** Opening Records for the task block **

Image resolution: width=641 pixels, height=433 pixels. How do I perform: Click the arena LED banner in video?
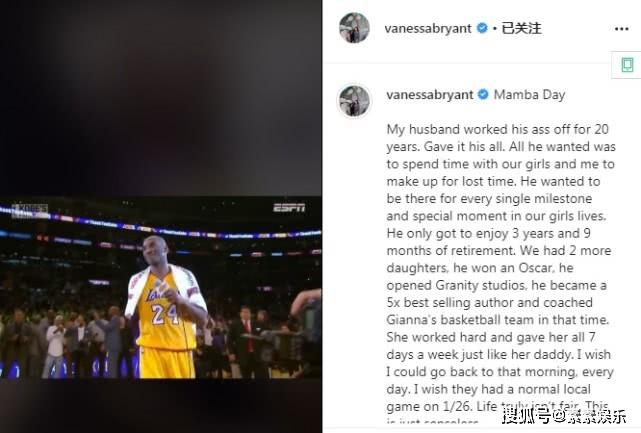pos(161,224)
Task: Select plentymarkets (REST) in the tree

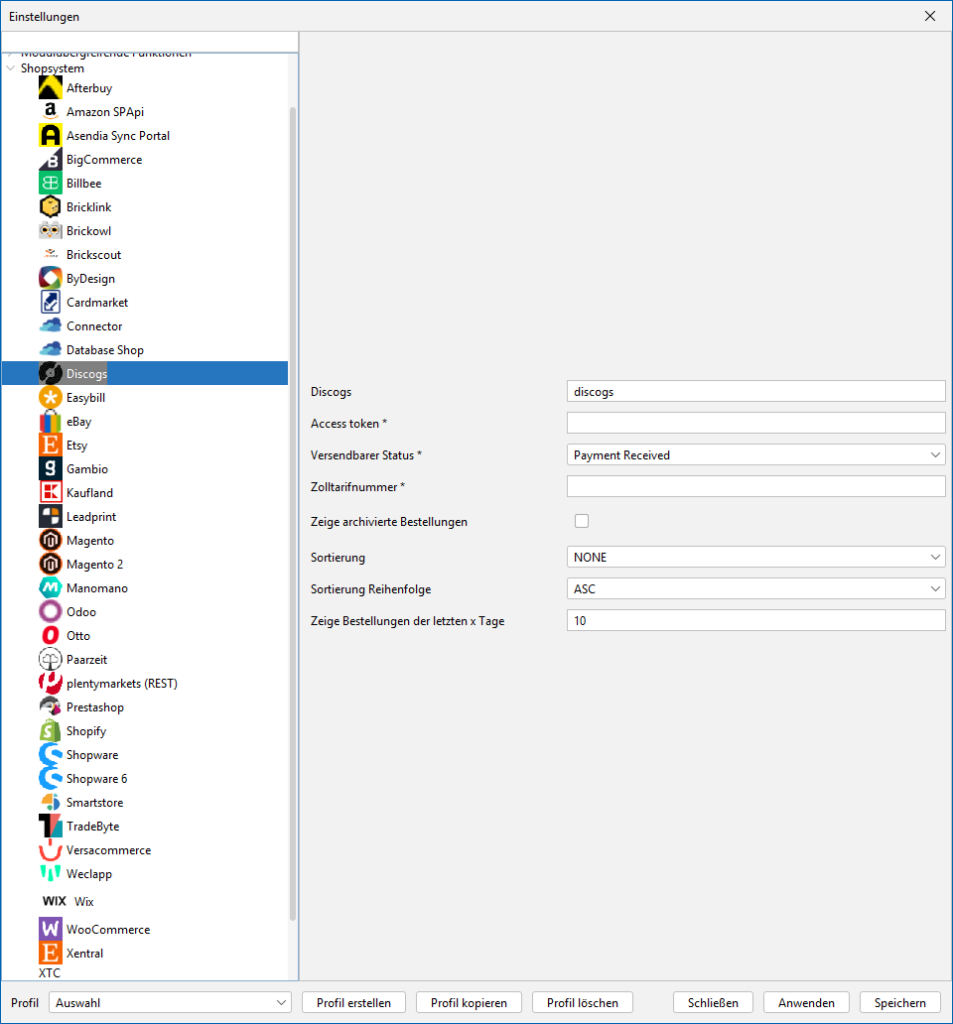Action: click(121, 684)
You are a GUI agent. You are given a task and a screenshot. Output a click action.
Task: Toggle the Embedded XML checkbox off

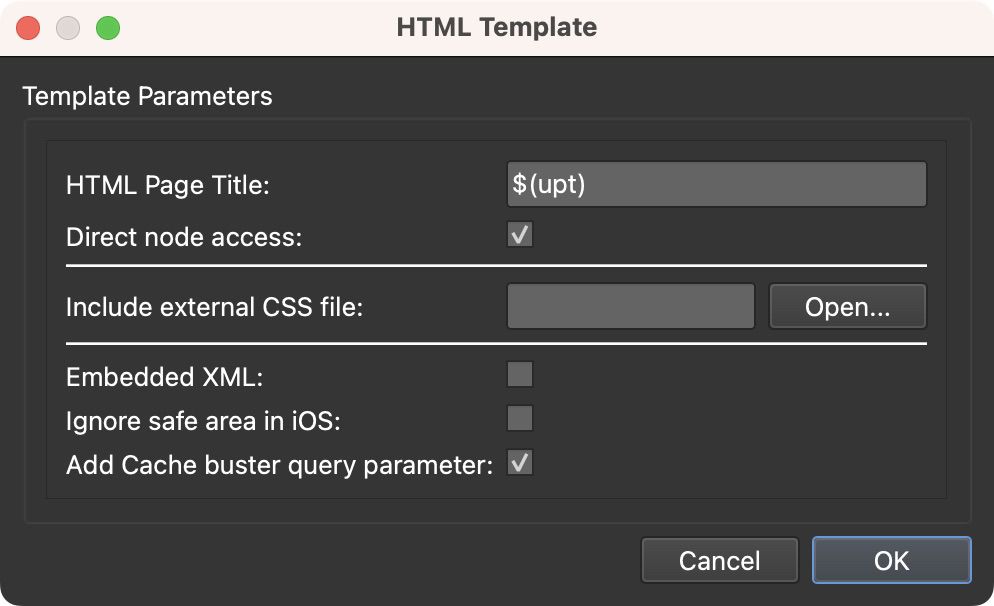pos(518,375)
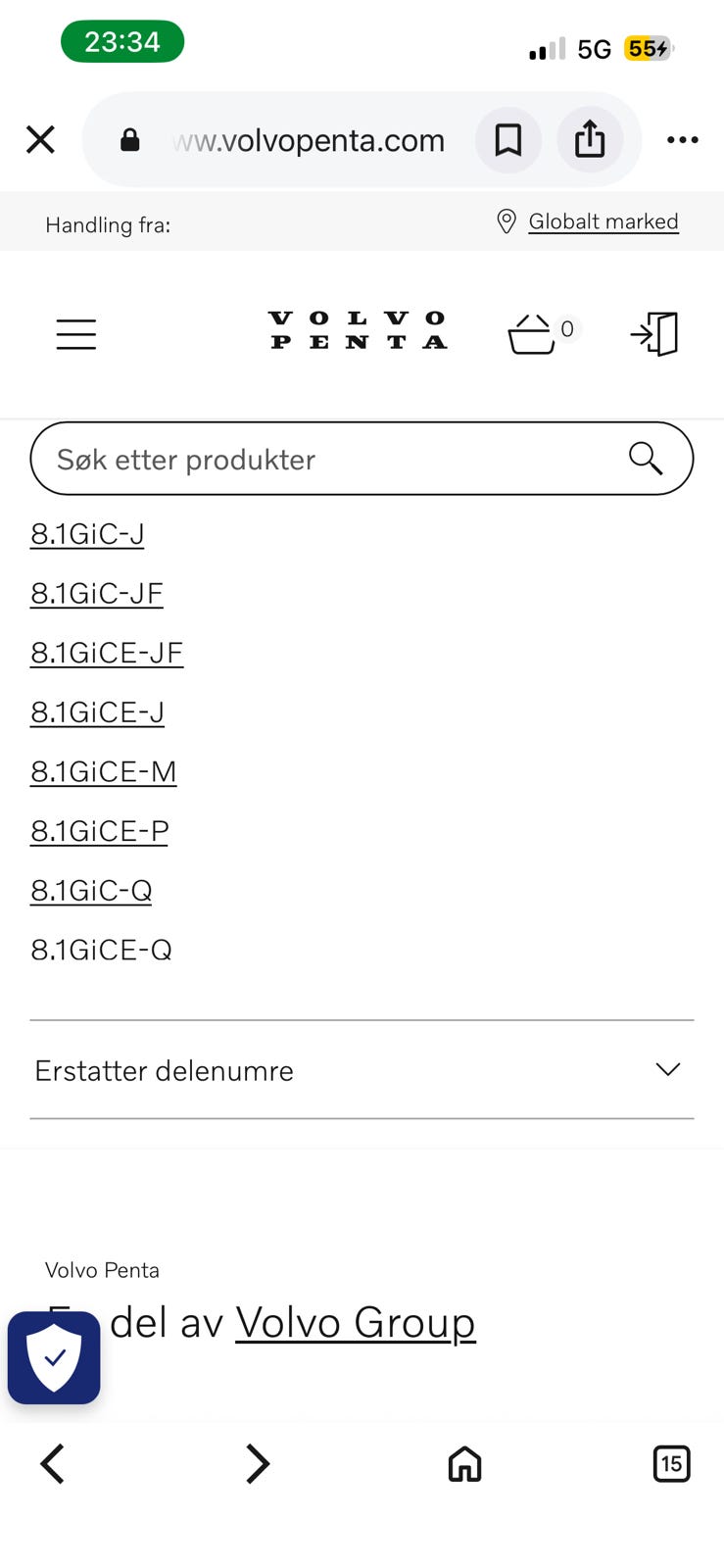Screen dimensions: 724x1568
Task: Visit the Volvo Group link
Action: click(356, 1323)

** Closing Records for the task block **

- [To do]: Print each entry shown above with exact wording and no pictures.

- [Reply to the task]:
Image resolution: width=641 pixels, height=433 pixels. How do I perform: Click the arena LED banner in video?
pos(161,224)
Task: Select plentymarkets (REST) in the tree

Action: click(121, 684)
You are a GUI agent. You are given a task and a screenshot. Output a click action.
Task: Toggle the Embedded XML checkbox off

pos(518,375)
Screen dimensions: 724x1568
Task: Visit the Volvo Group link
Action: click(356, 1323)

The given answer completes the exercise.